++++ Records for the exercise ++++
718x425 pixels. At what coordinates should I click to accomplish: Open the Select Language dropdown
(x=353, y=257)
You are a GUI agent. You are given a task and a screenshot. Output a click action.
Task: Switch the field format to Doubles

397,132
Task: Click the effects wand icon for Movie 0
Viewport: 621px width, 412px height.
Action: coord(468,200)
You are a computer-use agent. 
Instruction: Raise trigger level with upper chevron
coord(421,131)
++++
++++ Records for the exercise ++++
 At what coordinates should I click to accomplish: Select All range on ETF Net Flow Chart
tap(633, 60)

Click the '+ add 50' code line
++++
++++ Records for the exercise ++++
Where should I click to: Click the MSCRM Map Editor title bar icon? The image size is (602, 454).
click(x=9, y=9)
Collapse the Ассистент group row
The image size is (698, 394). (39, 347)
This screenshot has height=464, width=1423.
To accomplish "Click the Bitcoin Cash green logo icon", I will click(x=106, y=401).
++++
Each line in the material above that mentions the word "agent" must be copied.

Answer box:
You are a GUI agent. You are given a task and a screenshot. Output a click action.
You are a computer-use agent. 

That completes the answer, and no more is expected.